Search papers, labs, and topics across Lattice.
This paper introduces a two-stage framework for duet dance motion synthesis, addressing challenges of limited data and complex human interactions. The first stage uses a motion VQ-VAE with body-part specific encoders and a joint decoder to improve motion representation and consistency. The second stage employs a contact-aware diffusion model that jointly generates motion and a contact matrix, explicitly modeling interactions between dancers.
Synthesizing realistic duet dance motions gets a boost from explicitly modeling inter-dancer contact, leading to significantly improved interaction fidelity and rhythmic synchronization.

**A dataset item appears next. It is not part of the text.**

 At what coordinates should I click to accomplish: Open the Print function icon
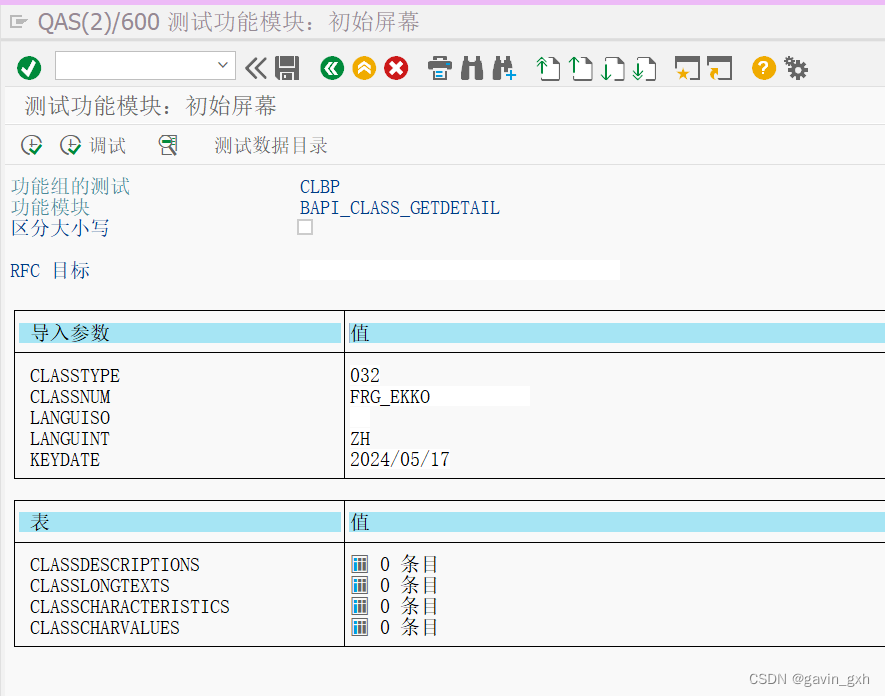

Generating realistic reactive motions, in which one person reacts to the fixed motions of others, is challenging due to strict interaction constraints and a limited feasible solution space. This paper focuses on a typical scenario: duet dance, where high-quality data is scarce, motion patterns are complex, and the details of human interactions are both intricate and abundant. To tackle these challenges, we propose a novel two-stage framework. In the first stage, we introduce a motion VQ-VAE with separate body-part encoders and a joint decoder, enabling specialized codebooks to enhance representation capacity while dynamically modeling dependencies across body parts during decoding, thereby preventing inconsistencies in the generated motions. In the second stage, we propose a contact-aware diffusion model for reactive motion generation that jointly generates motion and a contact matrix between individuals, enabling explicit interaction modeling and providing guidance toward more precise and constrained interaction dynamics during sampling. Experiments show that our method outperforms Duolando with lower $\text{FID}_k$ (8.89 vs. 25.30) and $\text{FID}_{cd}$ (8.01 vs. 9.97), as well as a higher BED (0.4606 vs. 0.2858), indicating improved interaction fidelity and rhythmic synchronization.